Work request: Give only the number of lines in these records that include "Toggle".

━━━━━ Supplied entries ━━━━━

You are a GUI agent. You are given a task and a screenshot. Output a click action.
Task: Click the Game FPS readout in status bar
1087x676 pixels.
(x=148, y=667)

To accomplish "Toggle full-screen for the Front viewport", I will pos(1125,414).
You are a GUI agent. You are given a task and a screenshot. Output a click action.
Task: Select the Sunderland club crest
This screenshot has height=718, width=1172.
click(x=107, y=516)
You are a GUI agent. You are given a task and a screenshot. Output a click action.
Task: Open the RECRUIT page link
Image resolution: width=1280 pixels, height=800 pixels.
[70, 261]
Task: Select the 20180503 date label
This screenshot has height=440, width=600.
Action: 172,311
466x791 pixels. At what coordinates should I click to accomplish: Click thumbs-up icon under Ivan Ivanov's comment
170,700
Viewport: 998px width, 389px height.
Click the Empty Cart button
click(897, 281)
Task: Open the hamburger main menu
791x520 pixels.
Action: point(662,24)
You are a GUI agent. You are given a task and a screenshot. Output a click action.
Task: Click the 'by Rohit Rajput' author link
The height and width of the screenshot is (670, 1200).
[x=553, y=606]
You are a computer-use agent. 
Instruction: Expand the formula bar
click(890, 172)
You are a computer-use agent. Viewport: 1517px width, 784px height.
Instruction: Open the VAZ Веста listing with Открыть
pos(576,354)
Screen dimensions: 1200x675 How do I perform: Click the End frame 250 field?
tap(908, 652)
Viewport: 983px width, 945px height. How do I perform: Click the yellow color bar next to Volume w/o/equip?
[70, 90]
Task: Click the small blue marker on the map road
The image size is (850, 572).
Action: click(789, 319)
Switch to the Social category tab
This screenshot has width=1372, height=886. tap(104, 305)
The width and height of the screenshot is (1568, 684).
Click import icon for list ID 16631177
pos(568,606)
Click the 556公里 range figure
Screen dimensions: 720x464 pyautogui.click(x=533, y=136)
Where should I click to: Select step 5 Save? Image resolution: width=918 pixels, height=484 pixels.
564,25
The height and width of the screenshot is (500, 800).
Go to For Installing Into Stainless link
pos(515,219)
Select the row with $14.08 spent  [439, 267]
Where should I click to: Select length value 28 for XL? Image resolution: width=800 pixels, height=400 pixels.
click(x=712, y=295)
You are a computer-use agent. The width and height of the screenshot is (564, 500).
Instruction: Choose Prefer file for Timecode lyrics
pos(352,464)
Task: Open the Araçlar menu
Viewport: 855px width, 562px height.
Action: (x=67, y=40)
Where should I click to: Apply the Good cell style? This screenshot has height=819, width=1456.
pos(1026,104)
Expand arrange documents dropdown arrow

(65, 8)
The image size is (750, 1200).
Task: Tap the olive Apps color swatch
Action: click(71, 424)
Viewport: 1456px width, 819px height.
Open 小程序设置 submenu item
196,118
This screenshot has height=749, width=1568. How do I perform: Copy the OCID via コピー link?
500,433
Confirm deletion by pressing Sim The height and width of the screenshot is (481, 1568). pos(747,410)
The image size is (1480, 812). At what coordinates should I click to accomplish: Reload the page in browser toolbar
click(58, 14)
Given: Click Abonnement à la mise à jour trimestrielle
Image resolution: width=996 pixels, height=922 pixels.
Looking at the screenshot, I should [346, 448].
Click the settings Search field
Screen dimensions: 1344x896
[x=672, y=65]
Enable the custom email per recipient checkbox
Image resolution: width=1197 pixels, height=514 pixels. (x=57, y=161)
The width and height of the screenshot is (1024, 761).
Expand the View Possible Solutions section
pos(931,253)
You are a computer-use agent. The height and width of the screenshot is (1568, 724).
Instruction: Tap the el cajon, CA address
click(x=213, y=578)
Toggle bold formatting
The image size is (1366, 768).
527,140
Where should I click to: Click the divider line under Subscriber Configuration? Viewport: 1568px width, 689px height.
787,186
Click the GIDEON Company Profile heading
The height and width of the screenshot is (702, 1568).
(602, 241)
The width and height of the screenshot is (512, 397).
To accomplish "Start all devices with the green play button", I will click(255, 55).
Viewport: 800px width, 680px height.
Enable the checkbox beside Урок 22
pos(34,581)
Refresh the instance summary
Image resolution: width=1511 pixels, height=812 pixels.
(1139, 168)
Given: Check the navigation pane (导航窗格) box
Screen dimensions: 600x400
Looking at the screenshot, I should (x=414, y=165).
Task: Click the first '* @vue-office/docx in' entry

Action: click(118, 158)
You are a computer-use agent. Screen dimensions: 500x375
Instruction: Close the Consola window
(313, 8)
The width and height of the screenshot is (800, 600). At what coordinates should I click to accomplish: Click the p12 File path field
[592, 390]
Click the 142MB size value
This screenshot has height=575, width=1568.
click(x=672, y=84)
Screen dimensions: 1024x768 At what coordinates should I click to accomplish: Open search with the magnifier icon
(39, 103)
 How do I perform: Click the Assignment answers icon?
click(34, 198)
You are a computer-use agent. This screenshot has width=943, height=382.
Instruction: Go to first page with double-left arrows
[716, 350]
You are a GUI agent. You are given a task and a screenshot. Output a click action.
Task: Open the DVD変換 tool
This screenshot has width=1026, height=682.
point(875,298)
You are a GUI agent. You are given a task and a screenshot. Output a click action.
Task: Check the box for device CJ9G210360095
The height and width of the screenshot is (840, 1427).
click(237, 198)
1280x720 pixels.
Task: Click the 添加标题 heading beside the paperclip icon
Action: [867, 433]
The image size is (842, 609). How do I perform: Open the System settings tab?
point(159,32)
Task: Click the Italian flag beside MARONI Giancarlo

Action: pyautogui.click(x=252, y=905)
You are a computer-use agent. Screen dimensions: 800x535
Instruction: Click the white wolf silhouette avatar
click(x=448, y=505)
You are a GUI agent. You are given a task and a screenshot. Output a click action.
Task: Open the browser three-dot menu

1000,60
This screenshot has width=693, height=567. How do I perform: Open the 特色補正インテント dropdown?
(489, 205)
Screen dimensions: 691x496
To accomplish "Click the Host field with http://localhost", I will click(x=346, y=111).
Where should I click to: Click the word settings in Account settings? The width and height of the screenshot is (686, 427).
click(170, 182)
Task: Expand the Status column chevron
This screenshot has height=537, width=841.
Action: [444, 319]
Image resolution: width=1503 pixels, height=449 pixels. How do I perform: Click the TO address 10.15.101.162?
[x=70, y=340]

━━━━━

Solution for this exercise: 2